Le plaisir à en perdre la tête.
Pourquoi lire cette biographie écrite par l'écrivain Stefan Zweig sur la dernière reine de France ? Qu'est ce qui différencie cet ouvrage des autres traitant de la vie de Marie-Antoinette ?
Comme l'auteur le précise à la fin de son livre dans la postface, le choix des sources de documentation et les correspondances épistolaires ont tenu un rôle primordial dans la création de cette biographie. Zweig a opté pour des éléments restreints en nombre mais à l’authenticité inattaquable. Il en découle un livre extrêmement cohérent où l'auteur comble les vides de l'histoire avec une acuité intellectuelle remarquable et une empathie profonde. Ses analyses, quant aux motivations de ces personnes entrées dans l'Histoire, sont tout à fait argumentées et convaincantes.
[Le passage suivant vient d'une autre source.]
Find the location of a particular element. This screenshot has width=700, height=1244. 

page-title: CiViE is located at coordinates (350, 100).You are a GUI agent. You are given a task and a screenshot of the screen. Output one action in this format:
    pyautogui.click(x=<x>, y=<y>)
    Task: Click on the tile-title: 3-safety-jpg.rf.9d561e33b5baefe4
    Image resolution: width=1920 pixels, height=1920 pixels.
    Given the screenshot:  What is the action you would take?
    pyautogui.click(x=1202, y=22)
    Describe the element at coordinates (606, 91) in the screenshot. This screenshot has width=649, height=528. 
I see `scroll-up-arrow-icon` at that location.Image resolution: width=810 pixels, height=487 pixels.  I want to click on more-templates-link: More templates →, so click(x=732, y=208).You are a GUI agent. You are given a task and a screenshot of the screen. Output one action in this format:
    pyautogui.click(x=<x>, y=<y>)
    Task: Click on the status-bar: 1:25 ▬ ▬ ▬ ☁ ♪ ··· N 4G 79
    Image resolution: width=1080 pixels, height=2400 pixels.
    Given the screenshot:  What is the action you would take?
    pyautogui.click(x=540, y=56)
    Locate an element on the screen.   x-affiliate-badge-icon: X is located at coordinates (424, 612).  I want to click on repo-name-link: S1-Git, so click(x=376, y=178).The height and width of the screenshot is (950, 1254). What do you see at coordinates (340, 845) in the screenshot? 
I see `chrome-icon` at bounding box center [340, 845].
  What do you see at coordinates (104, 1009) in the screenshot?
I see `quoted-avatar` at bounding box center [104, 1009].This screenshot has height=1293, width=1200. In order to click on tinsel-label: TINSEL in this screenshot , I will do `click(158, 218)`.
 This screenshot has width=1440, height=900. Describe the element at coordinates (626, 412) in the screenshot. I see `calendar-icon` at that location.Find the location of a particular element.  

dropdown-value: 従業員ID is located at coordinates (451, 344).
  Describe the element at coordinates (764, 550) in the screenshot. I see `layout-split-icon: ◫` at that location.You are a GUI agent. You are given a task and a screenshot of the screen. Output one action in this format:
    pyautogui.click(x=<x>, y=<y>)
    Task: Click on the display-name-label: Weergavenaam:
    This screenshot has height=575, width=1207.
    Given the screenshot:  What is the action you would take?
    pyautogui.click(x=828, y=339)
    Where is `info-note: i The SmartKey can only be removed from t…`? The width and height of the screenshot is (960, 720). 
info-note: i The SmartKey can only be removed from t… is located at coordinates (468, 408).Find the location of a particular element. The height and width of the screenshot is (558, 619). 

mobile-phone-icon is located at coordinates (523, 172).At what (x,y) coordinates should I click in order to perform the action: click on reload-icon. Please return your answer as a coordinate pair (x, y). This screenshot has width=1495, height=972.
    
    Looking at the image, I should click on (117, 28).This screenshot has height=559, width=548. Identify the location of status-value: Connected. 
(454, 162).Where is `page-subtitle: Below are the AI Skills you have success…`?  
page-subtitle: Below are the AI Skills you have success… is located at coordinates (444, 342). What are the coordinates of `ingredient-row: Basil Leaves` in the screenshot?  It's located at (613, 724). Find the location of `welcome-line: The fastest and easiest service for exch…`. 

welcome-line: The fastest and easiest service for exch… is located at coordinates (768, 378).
Même si le livre se concentre sur Marie-Antoinette, il n'en oublie pas son entourage proche, acteur décisif dans l'évolution de son caractère et de ses sentiments. Zweig ne s'égare pas dans un énième cours d'histoire, avec accumulation de dates et digressions intempestives, il cerne son sujet au plus près, préférant l'approche psychologique à la simple énumération de faits exhaustifs. Une aura romanesque se dégage de l'écrit, prouvant une fois encore que la réalité est un fabuleux matériau pour qui sait le façonner.
Sans jamais tomber dans le racoleur ou le spectaculaire, le morbide ou le misérabilisme, l'auteur garde ses distances avec son sujet, sans prendre partie. A aucun moment il ne dénonce ou encourage, pardonne ou accuse. Il n'y a pas de coupable, car personne n'est tout à fait innocent.
La formidable richesse de la documentation couplée à l'analyse ne seraient rien sans l'écriture racée de Zweig qui approche son oeuvre des sommets. Riche et concis, sans emphase ni lourdeurs, le style de l'autrichien est d'une fluidité rare. Cette merveilleuse écriture du XIXè siècle apparaît ici dans tout ce qu'elle a de plus éloquent. C'est un savoir faire cauteleux, une attitude face au travail méthodique et passionnée qui ont dû animer Stefan Zweig pour qu'il puisse accoucher d'une oeuvre aux accents si intemporels.
Après mes adieux à la reine, je vogue vers d'autres rivage en compagnie de Magellan qui, j'en suis convaincue, saura tout autant me faire voyager.